(Pixel coordinate grounding data)

========

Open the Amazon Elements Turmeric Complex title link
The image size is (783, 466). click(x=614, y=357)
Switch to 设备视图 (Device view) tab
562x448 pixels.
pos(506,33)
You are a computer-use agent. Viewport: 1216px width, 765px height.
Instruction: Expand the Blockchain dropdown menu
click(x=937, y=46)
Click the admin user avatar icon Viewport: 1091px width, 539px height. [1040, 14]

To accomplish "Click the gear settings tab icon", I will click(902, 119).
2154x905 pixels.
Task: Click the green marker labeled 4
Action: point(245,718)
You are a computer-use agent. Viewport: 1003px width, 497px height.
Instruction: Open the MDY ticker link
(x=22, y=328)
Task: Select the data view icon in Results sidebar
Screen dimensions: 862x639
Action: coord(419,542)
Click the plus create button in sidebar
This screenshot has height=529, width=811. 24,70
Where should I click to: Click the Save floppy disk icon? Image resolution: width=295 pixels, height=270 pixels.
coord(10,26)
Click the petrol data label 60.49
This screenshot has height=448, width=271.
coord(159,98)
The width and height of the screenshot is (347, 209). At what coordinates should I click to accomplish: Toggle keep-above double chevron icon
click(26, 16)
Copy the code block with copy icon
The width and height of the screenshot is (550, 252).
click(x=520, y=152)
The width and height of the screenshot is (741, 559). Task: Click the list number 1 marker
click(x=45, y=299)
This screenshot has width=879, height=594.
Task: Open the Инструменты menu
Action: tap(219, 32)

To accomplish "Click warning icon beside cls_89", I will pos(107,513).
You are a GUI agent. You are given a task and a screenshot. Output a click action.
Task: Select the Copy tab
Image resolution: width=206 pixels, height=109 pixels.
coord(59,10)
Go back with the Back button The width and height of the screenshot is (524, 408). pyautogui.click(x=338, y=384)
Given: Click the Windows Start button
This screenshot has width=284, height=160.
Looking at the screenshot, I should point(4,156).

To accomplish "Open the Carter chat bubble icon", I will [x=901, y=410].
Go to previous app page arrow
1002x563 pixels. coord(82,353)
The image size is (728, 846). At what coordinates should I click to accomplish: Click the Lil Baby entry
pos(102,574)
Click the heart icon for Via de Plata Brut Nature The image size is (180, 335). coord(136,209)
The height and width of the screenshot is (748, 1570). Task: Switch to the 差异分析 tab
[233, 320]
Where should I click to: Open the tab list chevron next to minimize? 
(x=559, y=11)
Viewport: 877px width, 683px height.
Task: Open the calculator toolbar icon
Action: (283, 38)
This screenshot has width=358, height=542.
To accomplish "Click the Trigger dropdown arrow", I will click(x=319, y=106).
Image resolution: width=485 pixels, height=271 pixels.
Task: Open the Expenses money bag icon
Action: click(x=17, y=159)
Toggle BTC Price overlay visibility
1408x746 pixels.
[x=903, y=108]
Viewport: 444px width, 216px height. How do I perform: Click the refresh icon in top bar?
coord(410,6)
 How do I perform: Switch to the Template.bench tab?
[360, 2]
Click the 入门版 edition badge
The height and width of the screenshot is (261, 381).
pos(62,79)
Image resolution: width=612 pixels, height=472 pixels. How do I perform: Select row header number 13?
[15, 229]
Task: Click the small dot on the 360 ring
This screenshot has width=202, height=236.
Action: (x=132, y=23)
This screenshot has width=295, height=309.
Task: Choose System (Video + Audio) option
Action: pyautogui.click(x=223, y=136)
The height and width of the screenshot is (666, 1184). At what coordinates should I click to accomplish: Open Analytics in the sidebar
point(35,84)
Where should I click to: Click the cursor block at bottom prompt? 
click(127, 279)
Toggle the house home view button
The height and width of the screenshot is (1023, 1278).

========

Work task: Your answer should consist only of the lines above between the line holding "Go to previous app page arrow" and the line holding "This screenshot has width=358, height=542.", inclusive, each transcribed exactly.

Finished exercise:
Go to previous app page arrow
1002x563 pixels. coord(82,353)
The image size is (728, 846). At what coordinates should I click to accomplish: Click the Lil Baby entry
pos(102,574)
Click the heart icon for Via de Plata Brut Nature The image size is (180, 335). coord(136,209)
The height and width of the screenshot is (748, 1570). Task: Switch to the 差异分析 tab
[233, 320]
Where should I click to: Open the tab list chevron next to minimize? 
(x=559, y=11)
Viewport: 877px width, 683px height.
Task: Open the calculator toolbar icon
Action: (283, 38)
This screenshot has width=358, height=542.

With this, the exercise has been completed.